Jacques Teyssier (31 October 1955 – 25 July 2009) was a French and German citizen, and a German LGBT rights activist.

== Life ==
From 1996 to 2008 Teyssier was member of the board of directors of the Lesben- und Schwulenverband in Deutschland, LSVD (lesbian and gay association in Germany). From 1997 to 2005 he was treasurer of the LSVD. In 2009 he was appointed Honorary Chairman of the LSVD in recognition of his life achievements for this organization. He represents his organisation within ILGA and ILGA-Europe. One of his achievements was the recognition of LSVD by the United Nations (ECOPSOC). He was also involved in the building of the Human Rights organisation Hirschfeld Eddy Foundation along with Belissa Andía Pérez.

From 1992 Teyssier lived with his partner Volker Beck, a German politician and one of the most famous gay activists in Germany. They lived in Cologne, Paris and Berlin. In 2008, after 16 years of partnership, they registered their partnership according to the German law. 1977–78 he served in the French army as officer in the secret service of the airforce. He studied at the Grande École de Management et de Commerce: EM Lyon – ESC in Lyon and worked for a German pharmaceutical company. He represented a pharmaceutical company in the Near East and was General Directeur of Madaus France.

Teyssier took part in the Gay rights events in Warsaw, locally known as the "Parada Rowności" (Equality Parade) in 2005 and 2006 and also in Moscow in 2006 and 2007. He represented the LSVD on these events.

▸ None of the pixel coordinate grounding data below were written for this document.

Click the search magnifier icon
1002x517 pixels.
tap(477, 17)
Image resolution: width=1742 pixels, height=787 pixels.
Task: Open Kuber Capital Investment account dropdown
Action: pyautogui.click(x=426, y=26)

Teyssier died of cancer in Berlin in 2009.
Speaking from Moscow, Nikolai Alekseev, Moscow Pride Chief Organizer said about the death ofTeyssier: “It will be hard for me to return to Berlin without meeting him, seeing his smile and also quarrelling on our activism stories around a glass of wine. Volker and Jacques were always very supportive of our work, not only in words, but also in their actions. I feel terribly sad”. “Jacques and Volker stood together against hatred, and in support of their LGBT brothers and sisters across the world. Jacques’ passion and spirit will be missed by the many friends and colleagues he made along the way,” said Chuck Wolfe, president and CEO of the Gay & Lesbian Victory Fund and Leadership Institute.
A commemoration minute was held for him at the Human Rights Conference of the OutGames. The City of West Hollywood adjourned its Meeting on 17 August 2009 to honor the memory of Teyssier.